---------- Information shown

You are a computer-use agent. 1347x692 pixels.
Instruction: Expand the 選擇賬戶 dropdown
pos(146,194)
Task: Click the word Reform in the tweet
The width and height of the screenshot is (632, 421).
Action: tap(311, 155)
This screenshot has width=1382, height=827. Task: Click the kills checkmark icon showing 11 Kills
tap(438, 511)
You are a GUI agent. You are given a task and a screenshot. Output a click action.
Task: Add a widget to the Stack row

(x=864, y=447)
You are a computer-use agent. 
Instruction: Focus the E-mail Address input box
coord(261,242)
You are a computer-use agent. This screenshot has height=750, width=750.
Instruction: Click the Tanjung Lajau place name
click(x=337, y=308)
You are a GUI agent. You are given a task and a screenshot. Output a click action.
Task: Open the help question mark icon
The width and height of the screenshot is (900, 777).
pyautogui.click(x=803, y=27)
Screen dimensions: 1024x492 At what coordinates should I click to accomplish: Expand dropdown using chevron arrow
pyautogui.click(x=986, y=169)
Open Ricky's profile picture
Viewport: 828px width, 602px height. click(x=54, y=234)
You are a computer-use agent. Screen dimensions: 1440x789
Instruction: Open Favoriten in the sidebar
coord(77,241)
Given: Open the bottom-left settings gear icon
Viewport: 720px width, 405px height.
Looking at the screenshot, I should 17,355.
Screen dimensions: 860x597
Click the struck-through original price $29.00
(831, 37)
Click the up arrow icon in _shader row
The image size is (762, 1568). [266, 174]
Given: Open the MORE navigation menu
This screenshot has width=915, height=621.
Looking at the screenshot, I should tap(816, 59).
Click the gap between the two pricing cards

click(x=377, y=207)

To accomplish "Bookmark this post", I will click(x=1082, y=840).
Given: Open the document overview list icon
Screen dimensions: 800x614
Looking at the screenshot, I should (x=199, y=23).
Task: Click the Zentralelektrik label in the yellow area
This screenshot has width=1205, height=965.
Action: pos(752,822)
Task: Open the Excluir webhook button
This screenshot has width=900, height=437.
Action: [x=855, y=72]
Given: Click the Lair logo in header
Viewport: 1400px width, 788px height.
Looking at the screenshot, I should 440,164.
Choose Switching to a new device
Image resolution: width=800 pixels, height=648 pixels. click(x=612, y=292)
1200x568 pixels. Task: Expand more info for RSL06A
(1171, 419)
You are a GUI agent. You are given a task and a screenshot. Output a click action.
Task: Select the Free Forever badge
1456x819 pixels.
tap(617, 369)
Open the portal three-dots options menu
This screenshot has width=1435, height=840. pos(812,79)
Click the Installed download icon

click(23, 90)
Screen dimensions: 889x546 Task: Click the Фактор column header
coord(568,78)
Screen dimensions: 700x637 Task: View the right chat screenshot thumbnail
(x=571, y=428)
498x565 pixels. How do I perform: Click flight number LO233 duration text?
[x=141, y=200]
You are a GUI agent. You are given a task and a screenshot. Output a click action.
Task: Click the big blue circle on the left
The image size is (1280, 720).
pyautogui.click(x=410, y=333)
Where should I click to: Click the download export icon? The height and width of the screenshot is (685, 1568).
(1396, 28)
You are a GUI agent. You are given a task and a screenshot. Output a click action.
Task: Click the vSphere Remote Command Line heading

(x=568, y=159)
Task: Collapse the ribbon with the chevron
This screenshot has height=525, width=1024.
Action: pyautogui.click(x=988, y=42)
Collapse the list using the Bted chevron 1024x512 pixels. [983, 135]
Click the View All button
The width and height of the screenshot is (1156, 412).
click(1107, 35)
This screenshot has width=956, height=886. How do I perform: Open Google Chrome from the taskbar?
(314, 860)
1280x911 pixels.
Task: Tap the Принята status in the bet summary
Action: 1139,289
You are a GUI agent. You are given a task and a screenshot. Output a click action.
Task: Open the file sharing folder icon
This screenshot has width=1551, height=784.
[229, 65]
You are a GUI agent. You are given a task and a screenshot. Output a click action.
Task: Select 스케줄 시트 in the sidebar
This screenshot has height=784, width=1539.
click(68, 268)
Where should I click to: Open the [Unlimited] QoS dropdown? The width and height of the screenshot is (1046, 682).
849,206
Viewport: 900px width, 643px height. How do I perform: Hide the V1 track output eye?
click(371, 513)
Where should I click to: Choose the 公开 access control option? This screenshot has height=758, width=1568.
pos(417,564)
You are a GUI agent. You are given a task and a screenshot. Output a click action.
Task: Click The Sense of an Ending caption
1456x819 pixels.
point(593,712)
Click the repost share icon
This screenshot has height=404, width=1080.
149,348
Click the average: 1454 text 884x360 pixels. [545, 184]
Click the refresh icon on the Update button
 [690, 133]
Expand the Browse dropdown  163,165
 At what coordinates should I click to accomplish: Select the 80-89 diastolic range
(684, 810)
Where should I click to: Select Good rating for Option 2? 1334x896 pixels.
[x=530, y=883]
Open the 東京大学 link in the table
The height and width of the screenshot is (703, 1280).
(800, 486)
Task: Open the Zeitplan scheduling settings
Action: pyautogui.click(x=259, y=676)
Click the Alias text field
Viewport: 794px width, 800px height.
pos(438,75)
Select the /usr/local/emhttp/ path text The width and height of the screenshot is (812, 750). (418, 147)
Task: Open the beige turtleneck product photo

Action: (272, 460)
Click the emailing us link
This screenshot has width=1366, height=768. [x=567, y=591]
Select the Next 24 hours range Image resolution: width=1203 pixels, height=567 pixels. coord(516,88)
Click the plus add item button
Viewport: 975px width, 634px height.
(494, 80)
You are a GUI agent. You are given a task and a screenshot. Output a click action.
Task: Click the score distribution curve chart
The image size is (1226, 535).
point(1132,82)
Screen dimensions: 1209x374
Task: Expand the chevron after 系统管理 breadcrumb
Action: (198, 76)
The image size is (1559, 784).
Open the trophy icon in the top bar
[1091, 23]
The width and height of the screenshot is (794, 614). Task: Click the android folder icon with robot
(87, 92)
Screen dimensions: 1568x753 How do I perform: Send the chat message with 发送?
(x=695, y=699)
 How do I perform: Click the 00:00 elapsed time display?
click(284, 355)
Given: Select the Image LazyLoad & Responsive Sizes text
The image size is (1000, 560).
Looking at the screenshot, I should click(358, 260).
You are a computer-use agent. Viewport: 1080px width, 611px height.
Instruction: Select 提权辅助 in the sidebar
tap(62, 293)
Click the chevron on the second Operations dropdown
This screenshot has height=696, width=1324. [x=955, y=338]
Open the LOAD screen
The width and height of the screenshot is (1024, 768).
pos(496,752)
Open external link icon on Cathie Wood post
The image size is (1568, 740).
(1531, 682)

--------------------

• **Task instructions**:
If a line above holds the string "computer", return it as it stands.

• **Your solution**:
You are a computer-use agent. 1347x692 pixels.
You are a computer-use agent. 
You are a computer-use agent. This screenshot has height=750, width=750.
You are a computer-use agent. Screen dimensions: 1440x789
You are a computer-use agent. Viewport: 1080px width, 611px height.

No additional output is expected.